Starting at the line that contains "LEISURE & E-BIKE (71, 2318)", reproduce only the lines through the end of the data, exactly, including both the first and the last; skip the pictures.

╭─ THE INPUT

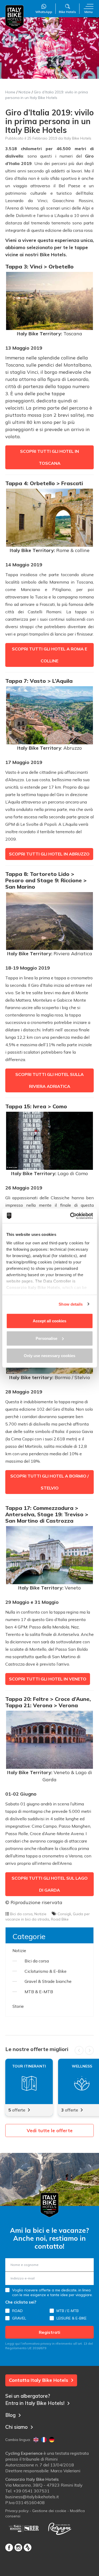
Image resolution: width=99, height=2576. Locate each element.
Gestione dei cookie (49, 2510)
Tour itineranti (29, 2066)
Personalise (46, 1338)
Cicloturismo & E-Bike (46, 1971)
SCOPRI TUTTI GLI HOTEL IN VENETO (47, 1679)
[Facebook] (9, 2547)
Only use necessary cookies (49, 1355)
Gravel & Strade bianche (48, 1981)
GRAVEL (19, 2318)
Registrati (49, 2332)
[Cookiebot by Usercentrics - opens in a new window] (70, 1215)
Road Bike (60, 1919)
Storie (18, 2006)
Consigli (64, 1914)
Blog (10, 2415)
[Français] (43, 2439)
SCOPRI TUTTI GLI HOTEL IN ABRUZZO (49, 854)
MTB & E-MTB (39, 1991)
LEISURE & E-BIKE (71, 2318)
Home (10, 92)
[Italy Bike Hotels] (14, 17)
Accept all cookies (49, 1321)
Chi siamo (16, 2427)
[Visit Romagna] (60, 2528)
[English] (36, 2439)
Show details (71, 1304)
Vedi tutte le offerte (50, 2130)
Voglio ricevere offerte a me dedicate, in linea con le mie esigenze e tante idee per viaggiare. (52, 2292)
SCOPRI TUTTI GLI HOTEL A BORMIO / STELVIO (49, 1482)
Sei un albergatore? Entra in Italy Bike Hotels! (34, 2399)
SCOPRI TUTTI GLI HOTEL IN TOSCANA (49, 457)
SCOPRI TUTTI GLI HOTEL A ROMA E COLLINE (49, 654)
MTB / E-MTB (67, 2310)
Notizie (24, 92)
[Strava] (27, 2547)
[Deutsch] (51, 2439)
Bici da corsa (21, 1914)
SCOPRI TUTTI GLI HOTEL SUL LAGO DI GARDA (50, 1884)
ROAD (17, 2310)
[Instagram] (18, 2547)
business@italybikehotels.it (32, 2496)
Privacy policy (17, 2510)
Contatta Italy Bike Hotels (38, 2380)
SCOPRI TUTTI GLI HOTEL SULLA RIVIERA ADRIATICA (49, 1080)
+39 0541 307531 (31, 2491)
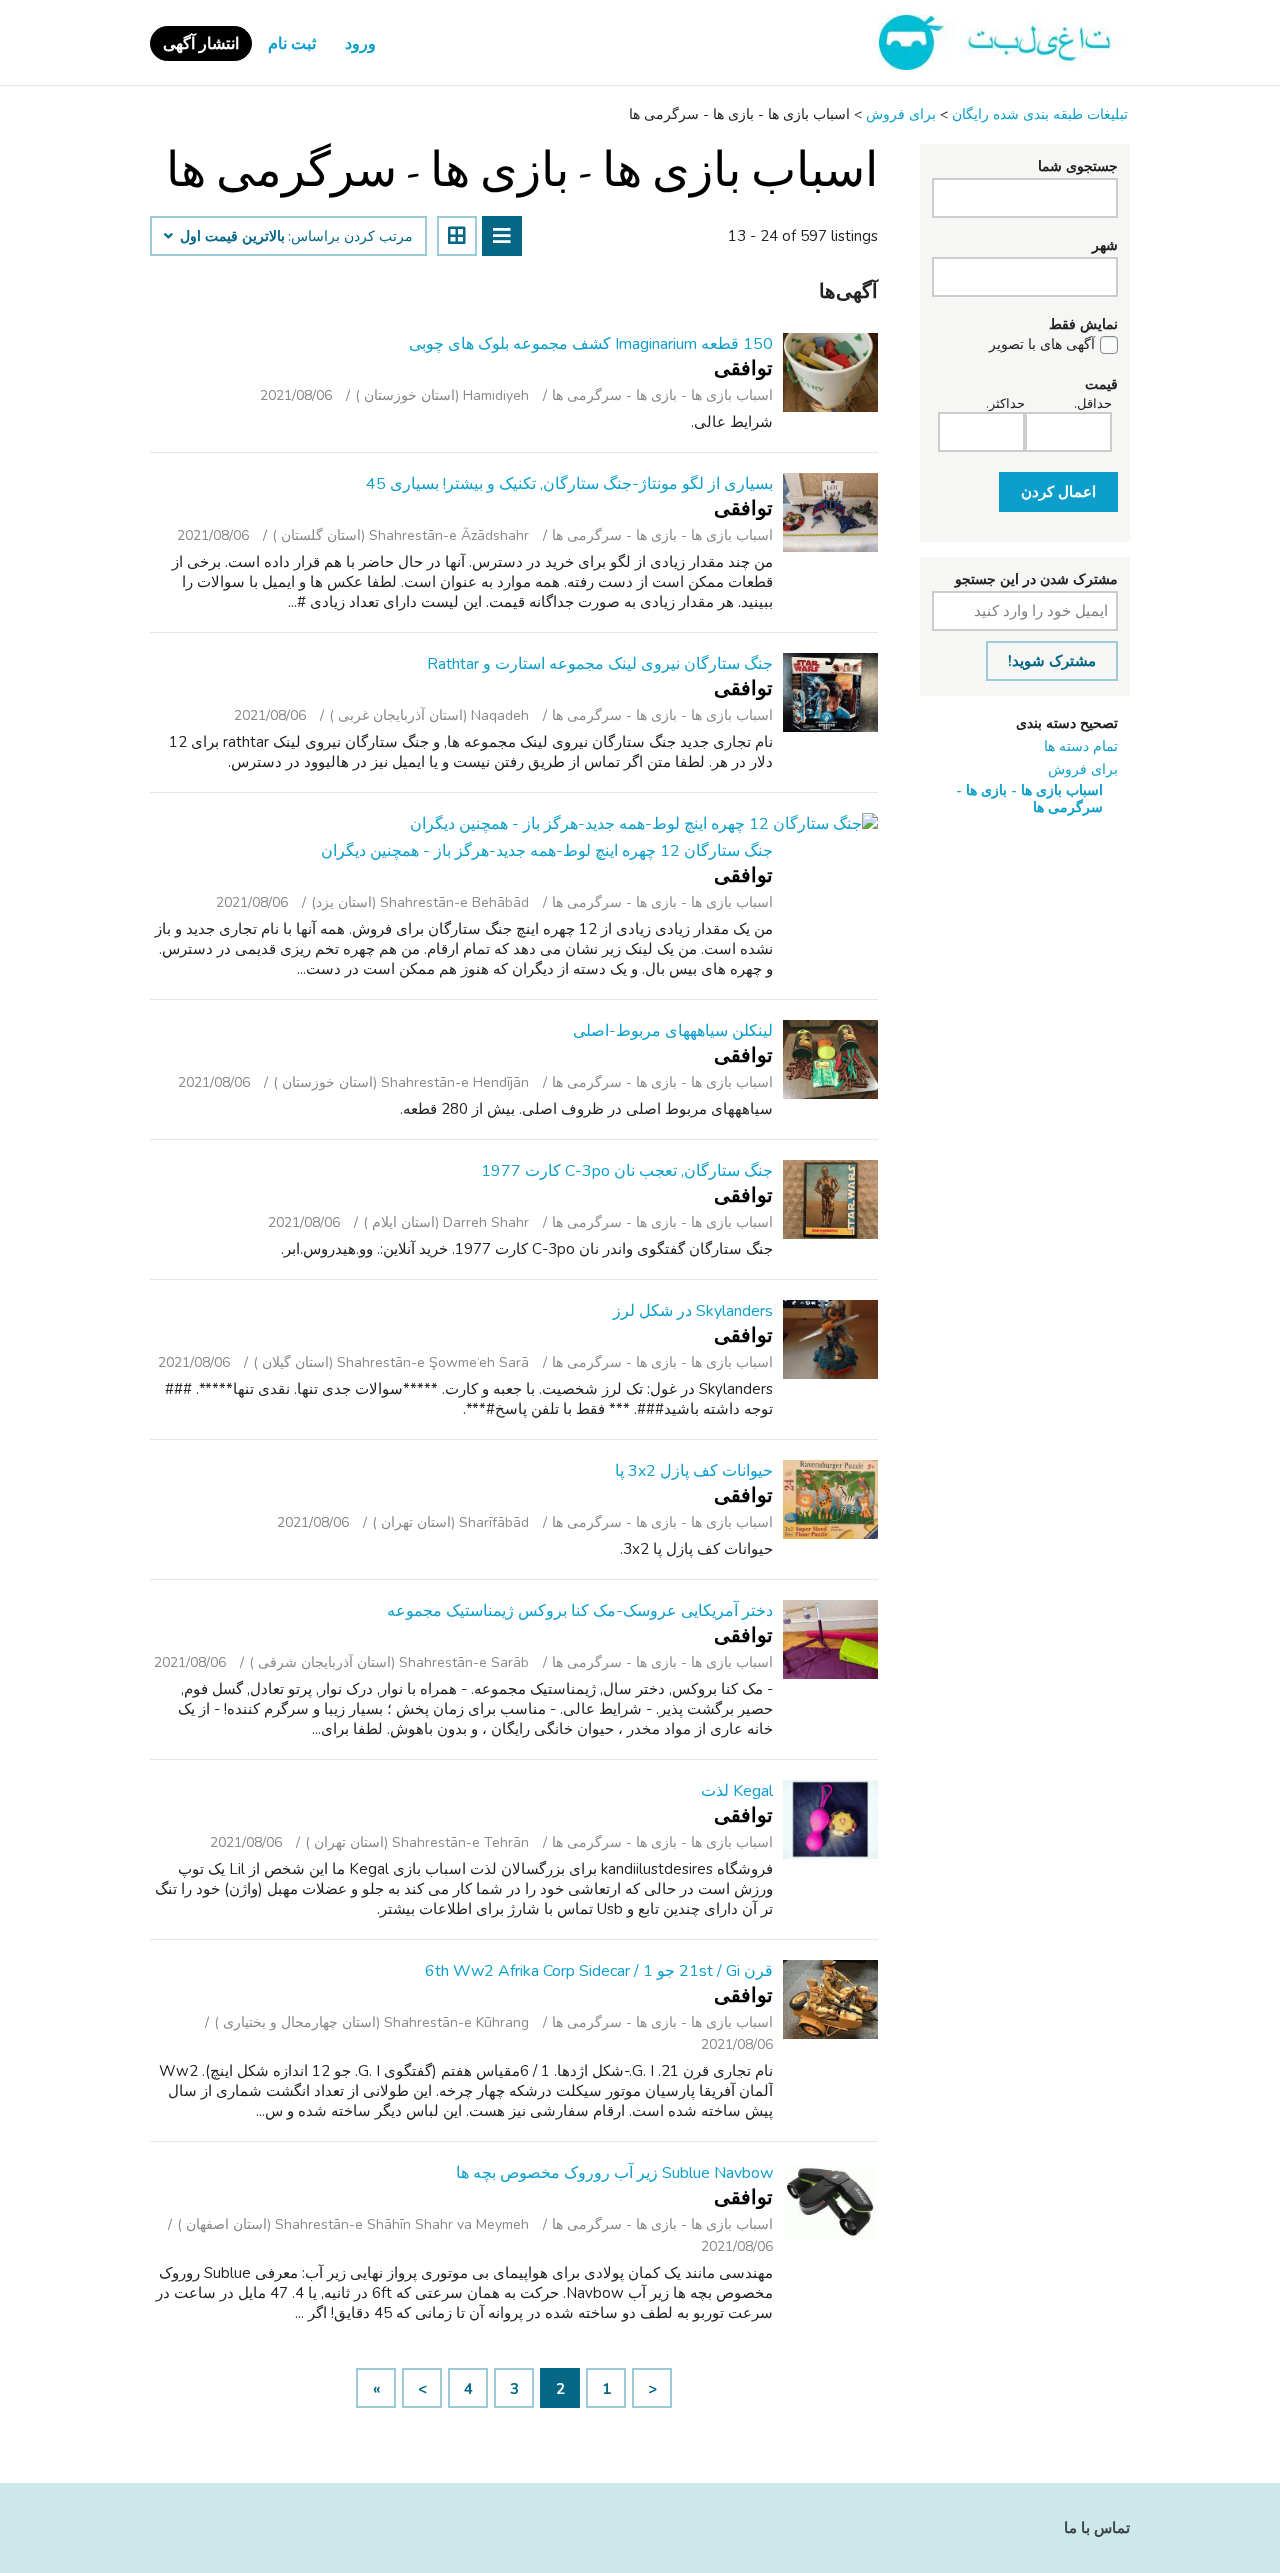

╰─

#### [ANSWER TO THE PROBLEM]
LEISURE & E-BIKE (71, 2318)
Home (10, 92)
[Italy Bike Hotels] (14, 17)
Accept all cookies (49, 1321)
Chi siamo (16, 2427)
[Visit Romagna] (60, 2528)
[English] (36, 2439)
Show details (71, 1304)
Vedi tutte le offerte (50, 2130)
Voglio ricevere offerte a me dedicate, in linea con le mie esigenze e tante idee per viaggiare. (52, 2292)
SCOPRI TUTTI GLI HOTEL A BORMIO / STELVIO (49, 1482)
Sei un albergatore? Entra in Italy Bike Hotels! (34, 2399)
SCOPRI TUTTI GLI HOTEL IN TOSCANA (49, 457)
SCOPRI TUTTI GLI HOTEL A ROMA E COLLINE (49, 654)
MTB / E-MTB (67, 2310)
Notizie (24, 92)
[Strava] (27, 2547)
[Deutsch] (51, 2439)
Bici da corsa (21, 1914)
SCOPRI TUTTI GLI HOTEL SUL LAGO DI GARDA (50, 1884)
ROAD (17, 2310)
[Instagram] (18, 2547)
business@italybikehotels.it (32, 2496)
Privacy policy (17, 2510)
Contatta Italy Bike Hotels (38, 2380)
SCOPRI TUTTI GLI HOTEL SULLA RIVIERA ADRIATICA (49, 1080)
+39 0541 307531 (31, 2491)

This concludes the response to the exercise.